La evidencia empírica obtenida en este artículo demuestra una relación directa y significativa entre el consumo de bebidas alcohólicas y el trabajo adolescente en México; es decir, entre mayor sea el consumo de alcohol del joven, aumentará su probabilidad de que ingrese al mercado laboral. En cada uno de los modelos presentados la variable que mide la intensidad del consumo de alcohol (variable AUDIT) resultó significativa con cada uno de los instrumentos utilizados, con un nivel de confiabilidad de al menos 90%. También se encuentra que los hombres tienen más probabilidad de trabajar en comparación con las mujeres. Además, un incremento en el ingreso del hogar reduce la probabilidad de que los menores de edad trabajen.

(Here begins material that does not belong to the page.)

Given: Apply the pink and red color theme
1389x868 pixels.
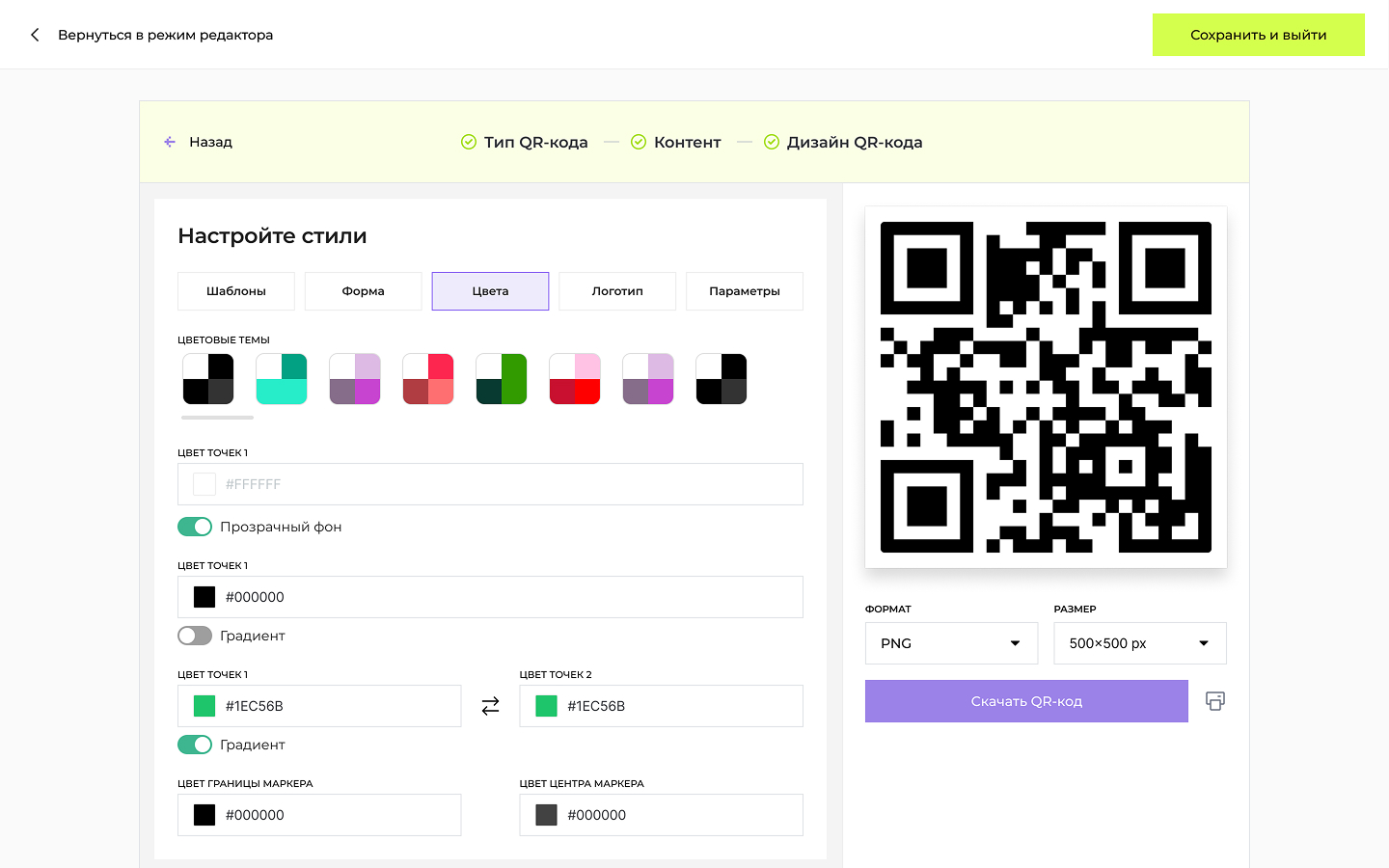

La información acerca del estado de ánimo del adolescente, así como la del comportamiento de las personas con las cuales convive, pueden usarse como instrumentos para medir su consumo de alcohol, ya que cumplen con las condiciones necesarias para identificar instrumentos robustos. A partir de las pruebas de validez de instrumentos se infiere que la combinación de éstos permite tener una mayor robustez en la relación entre el consumo persistente de alcohol y la participación laboral de los adolescentes.

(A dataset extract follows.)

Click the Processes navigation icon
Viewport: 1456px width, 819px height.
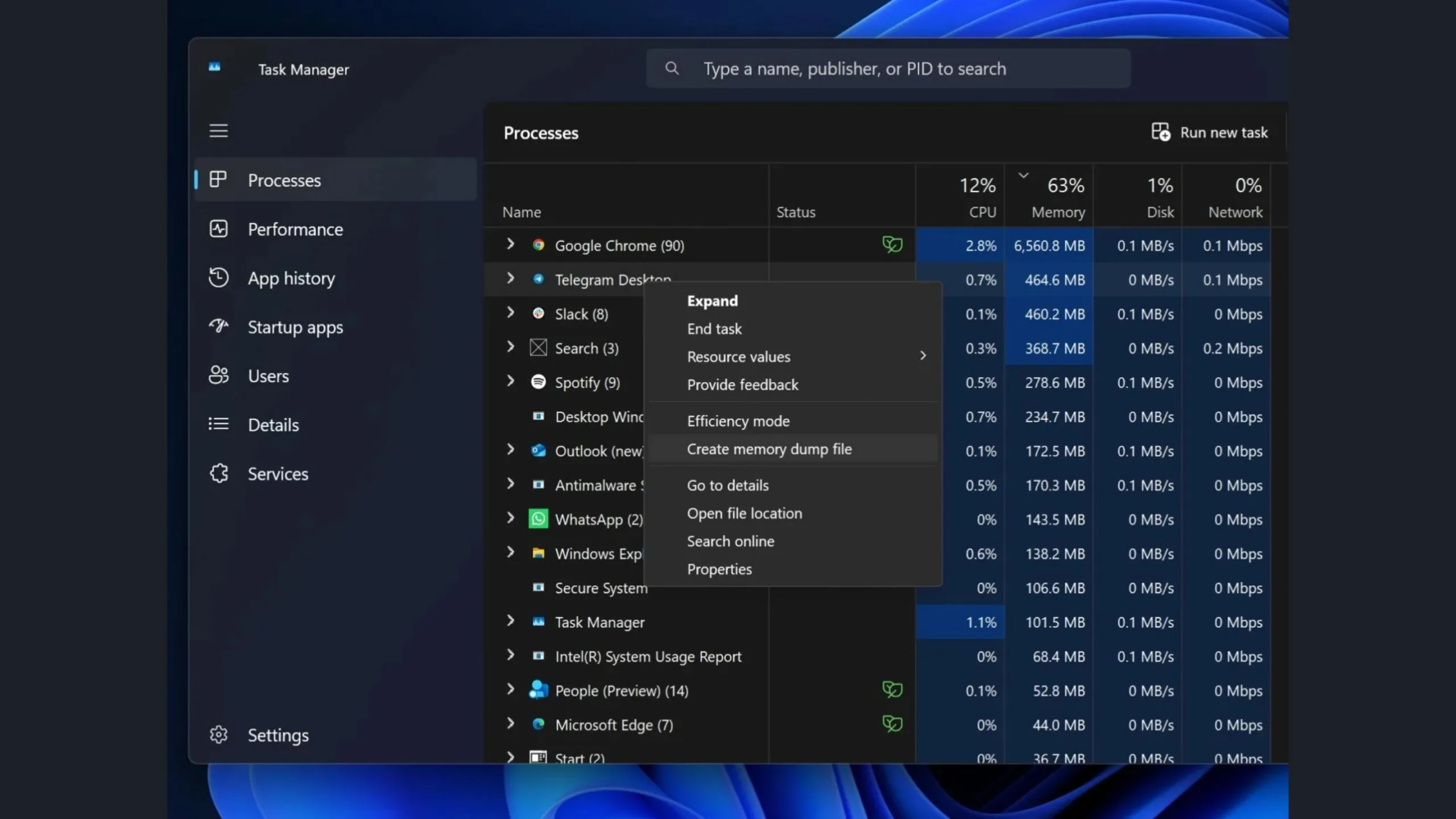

Una limitación de la estimación es que no tenemos variables de control como la escolaridad del jefe de familia (UCW, 2012), si el hogar recibe remesas (Alcaraz, Chiquiar y Salcedo, 2012), o si el hogar obtiene transferencias de algún programa gubernamental, lo que reduciría la probabilidad de trabajar del menor (Skoufias, Parker, Behrman y Pessino, 2001; Schultz, 2004; Ranzani y Rosati, 2014). Sin embargo, la limitante más importante es que en la encuesta utilizada no se puede identificar el trabajo peligroso y el no peligroso, lo cual es de suma importancia debido a que la severidad en el consumo del alcohol es mayor entre los jóvenes que trabajan, ya que es probable que estemos identificando a aquellos con mayor adicción y dispuestos a realizar trabajos riesgosos y peligrosos.

Por último, se recomienda seguir impulsando proyectos informativos que ahonden en la problemática de los niños, adolescentes y jóvenes. Se sugiere continuar el monitoreo de la situación laboral de los jóvenes a través del Módulo de Trabajo Infantil (MTI) de la Encuesta Nacional de Ocupación y Empleo (ENOE); o bien, enriquecer la Encuesta Nacional de Adicciones, incorporando reactivos relacionados con aspectos laborales específicos que permitan identificar la evolución de las condiciones al respecto y plantear programas que impulsen el desarrollo de los jóvenes.